The Gomphillaceae as a whole are well-distinguished and easily recognized by a combination of morphological and anatomical features: hemiangiocarpous apothecia, non-amyloid asci with apical tholus and ring-structure, richly branched and anastomosing paraphyses, and highly specialized conidiomata, the so-called hyphophores. Unfortunately, the type genus, Gomphillus (with two species), appears to be isolated from the rest of the family, and hence, the nomenclatural typification of the group is linked to a taxon with unsettled affinities, which causes trouble when talking about the family as a whole ("Are you referring to Gomphillus or to the rest of the family?").

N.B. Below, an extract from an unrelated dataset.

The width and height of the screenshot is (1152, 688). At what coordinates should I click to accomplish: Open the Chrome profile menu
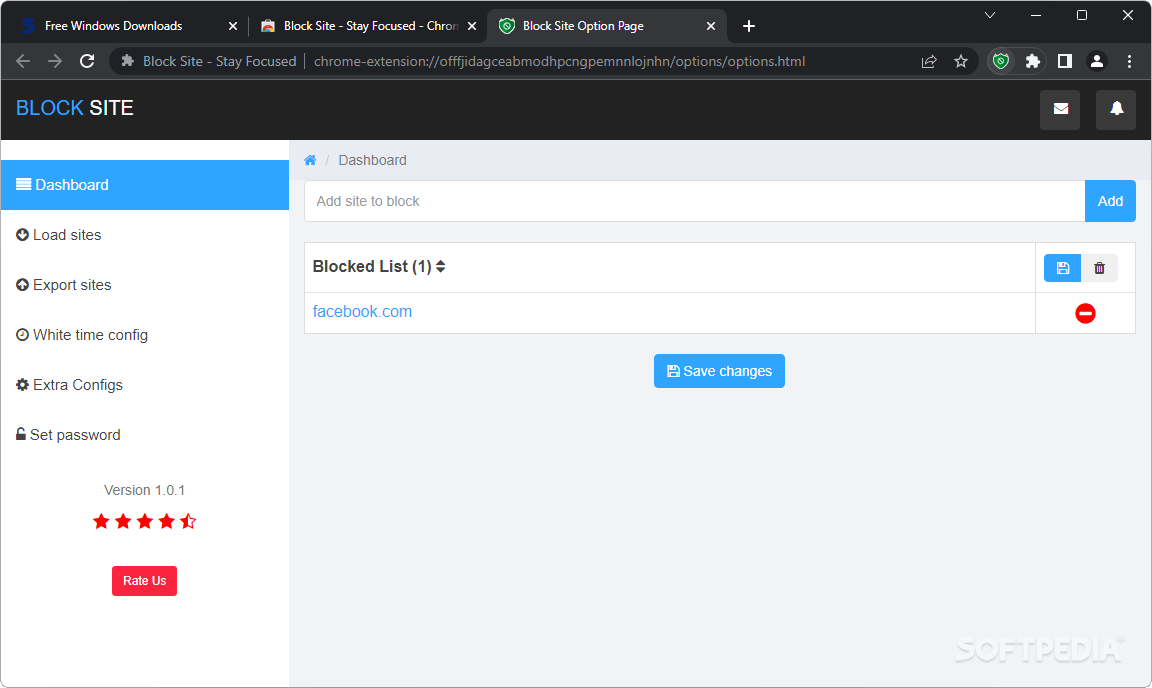point(1097,61)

Another problem is the high plasticity of the apothecia (biatorine or zeorine, applanate or vertically elongated, with pale or carbonaceous margin), ascospores (transversely 1-septate to muriform), and hyphophores (setose to scale-like). These characters have so far been used to delimit genera, but recently it became obvious that similar apothecial or hyphophore types (not to mention the ascospores) may have evolved several times independently, so that hitherto defined genera may be polyphyletic. Based on the molecular data, it is hoped not only to produce a reliable backbone phylogeny of the family which can help to establish sound generic limits, but also to ascertain the position of Gomphillus and the placement of the whole family in the fungal system.
A second project dealt with a particular type of disc-shaped isidia which are abundant on leaves and traditionally referred to an imperfect lichen genus, Phyllophiale. Since these isidia are occasionally found on thalli of other lichens, it has been suggested that they form the vegetative propagules of these lichens. Indeed, the three distinct forms of isidia that are known occur specifically on three different species of the lichen genus Porina. To test this hypothesis, molecular data from the ITS-region was gathered.